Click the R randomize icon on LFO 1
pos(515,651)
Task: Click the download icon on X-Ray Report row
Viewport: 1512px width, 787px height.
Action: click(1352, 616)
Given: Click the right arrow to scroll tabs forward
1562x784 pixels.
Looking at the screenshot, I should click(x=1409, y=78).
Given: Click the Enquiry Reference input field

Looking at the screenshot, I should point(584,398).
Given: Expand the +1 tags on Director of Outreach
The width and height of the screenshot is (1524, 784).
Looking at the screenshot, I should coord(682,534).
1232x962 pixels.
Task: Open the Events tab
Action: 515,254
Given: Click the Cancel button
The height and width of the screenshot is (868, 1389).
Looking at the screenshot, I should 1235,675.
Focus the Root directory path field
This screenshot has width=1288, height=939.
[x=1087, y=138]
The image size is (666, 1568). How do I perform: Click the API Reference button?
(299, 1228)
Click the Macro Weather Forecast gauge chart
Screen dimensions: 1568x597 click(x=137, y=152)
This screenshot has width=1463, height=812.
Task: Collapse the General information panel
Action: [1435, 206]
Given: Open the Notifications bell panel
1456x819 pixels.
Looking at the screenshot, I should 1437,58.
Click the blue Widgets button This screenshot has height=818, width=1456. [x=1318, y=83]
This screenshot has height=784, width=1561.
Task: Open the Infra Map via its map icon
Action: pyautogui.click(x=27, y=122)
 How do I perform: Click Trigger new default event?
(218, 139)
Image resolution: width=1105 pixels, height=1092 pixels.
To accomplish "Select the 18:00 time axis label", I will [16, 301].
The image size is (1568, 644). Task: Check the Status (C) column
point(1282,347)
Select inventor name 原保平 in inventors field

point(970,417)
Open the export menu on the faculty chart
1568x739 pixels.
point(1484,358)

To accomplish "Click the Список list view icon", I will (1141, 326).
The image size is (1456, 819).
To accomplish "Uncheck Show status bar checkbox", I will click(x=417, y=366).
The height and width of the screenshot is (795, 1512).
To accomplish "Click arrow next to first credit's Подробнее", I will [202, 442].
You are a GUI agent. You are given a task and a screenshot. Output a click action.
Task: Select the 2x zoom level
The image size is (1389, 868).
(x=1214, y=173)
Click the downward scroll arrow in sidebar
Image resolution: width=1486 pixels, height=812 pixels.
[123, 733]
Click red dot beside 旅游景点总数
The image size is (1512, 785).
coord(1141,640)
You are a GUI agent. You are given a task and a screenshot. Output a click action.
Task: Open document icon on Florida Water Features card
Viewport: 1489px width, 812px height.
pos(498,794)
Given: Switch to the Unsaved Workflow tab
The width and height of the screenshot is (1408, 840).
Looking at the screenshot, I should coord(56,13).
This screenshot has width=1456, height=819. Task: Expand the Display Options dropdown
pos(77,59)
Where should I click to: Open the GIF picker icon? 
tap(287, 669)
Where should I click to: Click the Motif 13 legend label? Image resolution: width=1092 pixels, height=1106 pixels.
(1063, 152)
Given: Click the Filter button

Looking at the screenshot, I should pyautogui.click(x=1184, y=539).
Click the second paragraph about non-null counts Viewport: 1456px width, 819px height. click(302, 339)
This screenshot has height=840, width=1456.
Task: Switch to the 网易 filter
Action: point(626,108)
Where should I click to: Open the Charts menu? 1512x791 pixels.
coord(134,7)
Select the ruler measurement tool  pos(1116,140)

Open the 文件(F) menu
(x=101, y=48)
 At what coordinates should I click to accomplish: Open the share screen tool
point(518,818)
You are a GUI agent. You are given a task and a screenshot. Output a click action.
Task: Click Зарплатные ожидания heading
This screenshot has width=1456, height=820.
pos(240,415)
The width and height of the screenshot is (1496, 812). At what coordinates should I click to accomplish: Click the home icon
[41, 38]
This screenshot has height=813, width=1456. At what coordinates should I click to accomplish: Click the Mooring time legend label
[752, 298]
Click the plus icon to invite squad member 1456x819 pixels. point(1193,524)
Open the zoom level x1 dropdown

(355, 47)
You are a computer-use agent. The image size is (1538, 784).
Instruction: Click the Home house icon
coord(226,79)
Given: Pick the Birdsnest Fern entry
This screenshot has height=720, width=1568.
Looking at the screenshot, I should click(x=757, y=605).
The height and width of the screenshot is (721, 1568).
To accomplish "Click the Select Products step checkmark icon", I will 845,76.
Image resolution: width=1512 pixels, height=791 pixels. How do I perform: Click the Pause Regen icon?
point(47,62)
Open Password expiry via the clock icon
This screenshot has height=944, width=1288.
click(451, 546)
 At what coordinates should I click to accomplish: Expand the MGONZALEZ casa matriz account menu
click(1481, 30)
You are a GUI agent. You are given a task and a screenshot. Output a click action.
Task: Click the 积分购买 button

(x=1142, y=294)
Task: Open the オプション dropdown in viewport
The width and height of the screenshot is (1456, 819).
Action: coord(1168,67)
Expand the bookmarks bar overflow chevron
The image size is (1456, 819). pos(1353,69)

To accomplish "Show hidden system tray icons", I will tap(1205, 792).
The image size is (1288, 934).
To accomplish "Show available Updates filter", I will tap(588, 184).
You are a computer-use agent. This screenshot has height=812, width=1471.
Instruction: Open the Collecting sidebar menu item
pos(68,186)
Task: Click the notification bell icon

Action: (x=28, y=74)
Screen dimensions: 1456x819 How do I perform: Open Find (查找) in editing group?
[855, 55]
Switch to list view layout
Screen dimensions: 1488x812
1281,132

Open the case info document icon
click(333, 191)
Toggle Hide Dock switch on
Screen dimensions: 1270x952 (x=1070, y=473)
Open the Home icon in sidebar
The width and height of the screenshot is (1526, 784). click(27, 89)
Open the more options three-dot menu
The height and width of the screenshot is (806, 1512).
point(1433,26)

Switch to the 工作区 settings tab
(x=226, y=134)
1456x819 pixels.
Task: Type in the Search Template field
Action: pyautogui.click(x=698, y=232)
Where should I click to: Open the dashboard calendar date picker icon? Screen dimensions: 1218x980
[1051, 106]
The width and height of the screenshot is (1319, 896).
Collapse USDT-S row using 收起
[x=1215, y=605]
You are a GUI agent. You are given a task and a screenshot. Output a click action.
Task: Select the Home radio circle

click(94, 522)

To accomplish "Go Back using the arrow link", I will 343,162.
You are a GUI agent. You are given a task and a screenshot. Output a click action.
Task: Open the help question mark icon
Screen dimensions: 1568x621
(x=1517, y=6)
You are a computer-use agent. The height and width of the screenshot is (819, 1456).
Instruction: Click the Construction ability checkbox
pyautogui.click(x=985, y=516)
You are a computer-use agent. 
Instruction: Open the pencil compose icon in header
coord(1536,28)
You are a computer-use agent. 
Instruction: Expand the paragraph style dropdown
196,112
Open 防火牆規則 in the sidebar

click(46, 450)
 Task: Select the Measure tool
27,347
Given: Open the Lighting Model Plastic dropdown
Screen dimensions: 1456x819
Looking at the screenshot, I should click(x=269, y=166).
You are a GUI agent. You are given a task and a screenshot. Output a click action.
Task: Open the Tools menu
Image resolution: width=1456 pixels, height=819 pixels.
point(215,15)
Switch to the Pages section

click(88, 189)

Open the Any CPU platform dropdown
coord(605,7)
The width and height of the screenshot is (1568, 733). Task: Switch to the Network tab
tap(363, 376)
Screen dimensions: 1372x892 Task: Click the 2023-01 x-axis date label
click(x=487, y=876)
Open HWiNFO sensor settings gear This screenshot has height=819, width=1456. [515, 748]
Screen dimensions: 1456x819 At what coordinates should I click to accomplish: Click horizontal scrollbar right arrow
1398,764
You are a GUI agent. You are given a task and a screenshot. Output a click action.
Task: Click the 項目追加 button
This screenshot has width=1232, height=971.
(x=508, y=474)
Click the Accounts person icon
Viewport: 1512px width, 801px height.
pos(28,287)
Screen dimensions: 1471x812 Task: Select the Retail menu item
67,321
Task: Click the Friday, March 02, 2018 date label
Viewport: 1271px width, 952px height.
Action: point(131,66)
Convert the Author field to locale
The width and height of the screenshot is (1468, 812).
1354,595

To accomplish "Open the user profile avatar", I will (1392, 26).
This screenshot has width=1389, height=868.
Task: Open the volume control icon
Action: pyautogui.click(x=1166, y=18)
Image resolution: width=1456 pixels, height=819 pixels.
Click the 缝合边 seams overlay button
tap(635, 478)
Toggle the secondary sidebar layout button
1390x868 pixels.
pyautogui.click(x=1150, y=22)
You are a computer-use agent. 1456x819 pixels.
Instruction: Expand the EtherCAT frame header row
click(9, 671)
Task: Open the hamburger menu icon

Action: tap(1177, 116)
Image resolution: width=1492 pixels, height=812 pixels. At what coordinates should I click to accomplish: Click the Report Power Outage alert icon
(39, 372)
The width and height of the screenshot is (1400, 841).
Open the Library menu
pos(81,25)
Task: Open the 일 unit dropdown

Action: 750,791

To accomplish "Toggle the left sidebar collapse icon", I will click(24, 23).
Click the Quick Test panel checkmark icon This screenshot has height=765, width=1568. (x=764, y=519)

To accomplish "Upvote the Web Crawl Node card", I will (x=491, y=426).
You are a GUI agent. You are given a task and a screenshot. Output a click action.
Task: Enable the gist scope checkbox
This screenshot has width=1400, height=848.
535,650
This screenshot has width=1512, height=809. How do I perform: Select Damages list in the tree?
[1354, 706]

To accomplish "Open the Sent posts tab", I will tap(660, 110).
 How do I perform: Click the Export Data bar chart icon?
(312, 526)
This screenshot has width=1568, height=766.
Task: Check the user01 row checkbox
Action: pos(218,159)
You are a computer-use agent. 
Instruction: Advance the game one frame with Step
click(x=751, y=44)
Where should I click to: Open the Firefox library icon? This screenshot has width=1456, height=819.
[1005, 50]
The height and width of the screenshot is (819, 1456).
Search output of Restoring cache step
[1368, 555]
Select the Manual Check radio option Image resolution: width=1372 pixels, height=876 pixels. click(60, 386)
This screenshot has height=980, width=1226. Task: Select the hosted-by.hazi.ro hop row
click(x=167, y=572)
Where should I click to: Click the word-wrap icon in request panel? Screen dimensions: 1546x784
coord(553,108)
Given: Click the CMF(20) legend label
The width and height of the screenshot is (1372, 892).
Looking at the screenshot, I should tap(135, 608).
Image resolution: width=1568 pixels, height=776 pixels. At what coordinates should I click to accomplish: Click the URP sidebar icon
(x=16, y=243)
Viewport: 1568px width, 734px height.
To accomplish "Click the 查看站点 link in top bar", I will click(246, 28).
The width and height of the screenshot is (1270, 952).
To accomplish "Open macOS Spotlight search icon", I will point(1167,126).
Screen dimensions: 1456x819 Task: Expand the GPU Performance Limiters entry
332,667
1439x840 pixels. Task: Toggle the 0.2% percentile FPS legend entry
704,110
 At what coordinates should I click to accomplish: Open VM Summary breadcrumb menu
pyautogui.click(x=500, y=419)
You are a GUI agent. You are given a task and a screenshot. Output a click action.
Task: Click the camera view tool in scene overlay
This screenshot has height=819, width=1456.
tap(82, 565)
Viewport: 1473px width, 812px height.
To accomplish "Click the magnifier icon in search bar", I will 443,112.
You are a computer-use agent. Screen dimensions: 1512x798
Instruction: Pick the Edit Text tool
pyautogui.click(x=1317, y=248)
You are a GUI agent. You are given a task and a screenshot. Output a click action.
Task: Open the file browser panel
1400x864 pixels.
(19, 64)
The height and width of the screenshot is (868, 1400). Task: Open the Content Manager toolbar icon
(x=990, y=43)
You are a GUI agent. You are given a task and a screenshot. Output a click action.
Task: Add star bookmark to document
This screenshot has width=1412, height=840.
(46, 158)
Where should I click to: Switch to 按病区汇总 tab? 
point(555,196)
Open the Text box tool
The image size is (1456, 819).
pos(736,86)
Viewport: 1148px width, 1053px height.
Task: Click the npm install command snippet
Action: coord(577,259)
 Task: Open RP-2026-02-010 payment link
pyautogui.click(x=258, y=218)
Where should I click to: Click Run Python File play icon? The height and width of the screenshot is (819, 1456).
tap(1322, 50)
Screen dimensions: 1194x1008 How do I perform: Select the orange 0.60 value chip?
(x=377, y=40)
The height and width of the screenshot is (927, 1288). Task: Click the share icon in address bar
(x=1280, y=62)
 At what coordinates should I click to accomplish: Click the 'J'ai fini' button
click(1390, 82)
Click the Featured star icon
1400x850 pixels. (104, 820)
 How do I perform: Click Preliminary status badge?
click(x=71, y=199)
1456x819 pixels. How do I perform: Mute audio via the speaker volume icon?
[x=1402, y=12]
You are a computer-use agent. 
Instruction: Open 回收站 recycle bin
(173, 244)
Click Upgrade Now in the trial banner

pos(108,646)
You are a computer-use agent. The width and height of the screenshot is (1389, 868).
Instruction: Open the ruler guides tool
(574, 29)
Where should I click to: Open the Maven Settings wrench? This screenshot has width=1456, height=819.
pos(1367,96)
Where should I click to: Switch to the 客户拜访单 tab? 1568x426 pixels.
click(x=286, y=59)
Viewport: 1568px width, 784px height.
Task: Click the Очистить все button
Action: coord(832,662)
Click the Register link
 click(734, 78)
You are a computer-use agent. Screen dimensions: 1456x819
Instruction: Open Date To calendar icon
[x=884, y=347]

● Problem description
All lines with the string "computer" must be copied from the data.

● Written answer
You are a computer-use agent. The image size is (1538, 784).
You are a computer-use agent. This screenshot has height=812, width=1471.
You are a computer-use agent. The height and width of the screenshot is (819, 1456).
You are a computer-use agent. 
You are a computer-use agent. 
You are a computer-use agent. 1456x819 pixels.
You are a computer-use agent. 
You are a computer-use agent. Screen dimensions: 1512x798
You are a computer-use agent. 
You are a computer-use agent. The width and height of the screenshot is (1389, 868).
You are a computer-use agent. Screen dimensions: 1456x819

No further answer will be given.